> ## Documentation Index
> Fetch the complete documentation index at: https://docs.omi.me/llms.txt
> Use this file to discover all available pages before exploring further.

# Goal and thread lifecycle

> Canonical goal focus, workstream journals, artifact versions, and relationship rules.

Goals are backend-owned durable outcomes in `users/{uid}/goals/{goal_id}`. A goal may be qualitative; `metric`
is optional. Goal creation always starts outside the focus set and never changes another goal. At most five goals
are focused by default. Focusing beyond that cap requires `replacement_goal_id`, and focus ranks are unique.
Released numeric goal fields remain response aliases, while the canonical state is `status`, `focus_rank`, and
the optional metric object. `/v1/goals/all` preserves its released active-goal default; canonical clients pass
`include_ended=true` to retrieve the complete paused, achieved, and abandoned history without a hidden item cap.

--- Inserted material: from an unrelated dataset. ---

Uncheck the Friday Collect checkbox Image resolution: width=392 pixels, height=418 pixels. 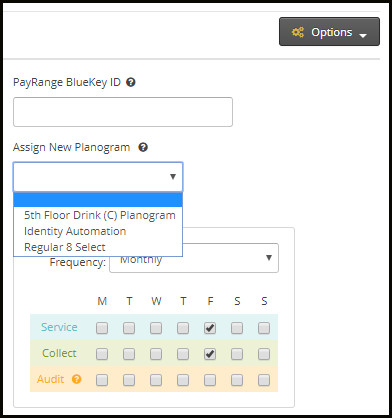(210, 354)
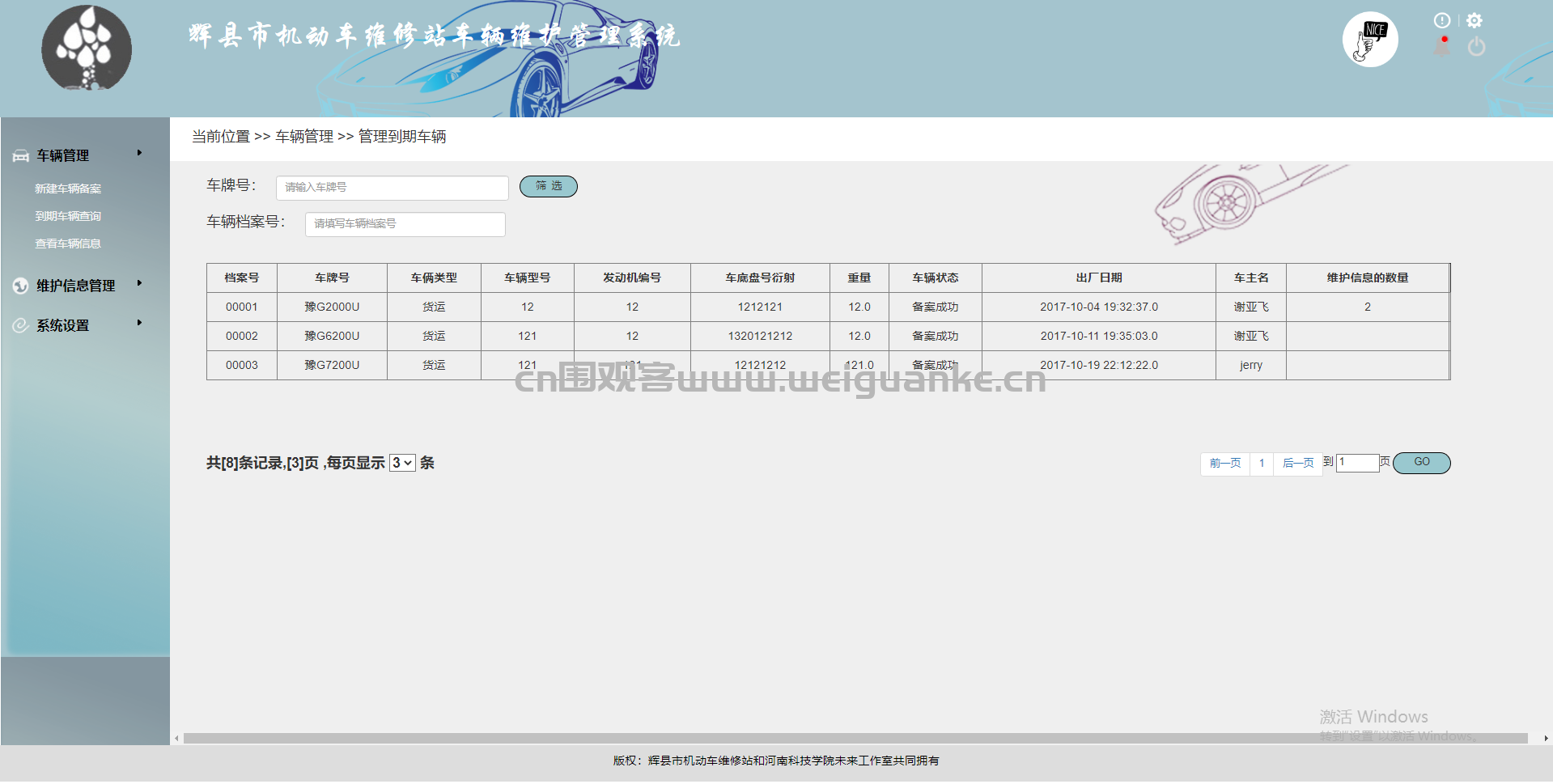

Goal progress is an append-only sequenced journal under `goals/{goal_id}/events`. Archiving, pausing, achieving,
or abandoning a goal uses the canonical lifecycle endpoint with an explicit `retain` or `detach` relationship
disposition. Neither disposition deletes tasks, workstreams, artifacts, events, or evidence. The released DELETE
route is a deprecated compatibility projection that soft-abandons and retains links. Canonical callers use the
lifecycle endpoint so `retain` versus `detach` is always explicit; the compatibility exception remains only until
the released route is removed in the cleanup phase.

Every new canonical goal/workstream mutation requires `Idempotency-Key` and `X-Account-Generation`. The backend
checks the per-user workflow control inside the same transaction and permits product-state mutation only in
`write` or `read`; `off`, `shadow`, and stale generations fail closed. Mutation receipts make retries stable.
Released goal create/update/progress/delete routes remain the documented compatibility exception until their
writers move to the universal contract.

Workstreams are the internal domain object behind a task thread; there is intentionally no collection-level
create or list API. Creation is restricted to the idempotent `/v1/work-intents` operation or accepted universal
Candidates. Task-origin intent links the existing task. Goal-origin intent atomically creates one anchor task and
one workstream. Repeating the same intent returns the same receipt, and invoking intent again on a linked task
resolves its existing workstream.

Each workstream stores only bounded state and an append-only sequenced event journal. Events carry the shared
`EvidenceRef`; raw conversations, memories, screenshots, and transcripts are never copied into the journal.
Device-local evidence requires `device_id`, remains a descriptor on other devices, and never invents execution
state.

Artifacts are immutable logical versions keyed by `logical_key` and `version`. A replacement cites its prior
artifact and evidence events; the old descriptor remains inspectable as superseded. New versions always begin as
drafts. The narrow status transition API advances only `draft → awaiting_review → approved → delivered`; it cannot
mutate content/version fields or revive a superseded version. Continuation checkpoints are
per-runtime minimized summaries pinned to a journal sequence. They describe resumable context only—the backend
does not store local run, attempt, grant, or execution truth.
Checkpoint sequence is monotonic per runtime: lower sequences are rejected, and an equal sequence is idempotent
only when runtime, summary, and evidence are identical. This prevents a delayed runtime write from rolling back
or silently replacing newer continuation state.

The goal-detail and workstream-detail endpoints aggregate their task, journal, artifact, and checkpoint
projections so clients do not issue per-row reads. Task/workstream goal equality is validated server-side, and
the task-goal import seam only fills empty valid links; it never overwrites a conflicting relationship.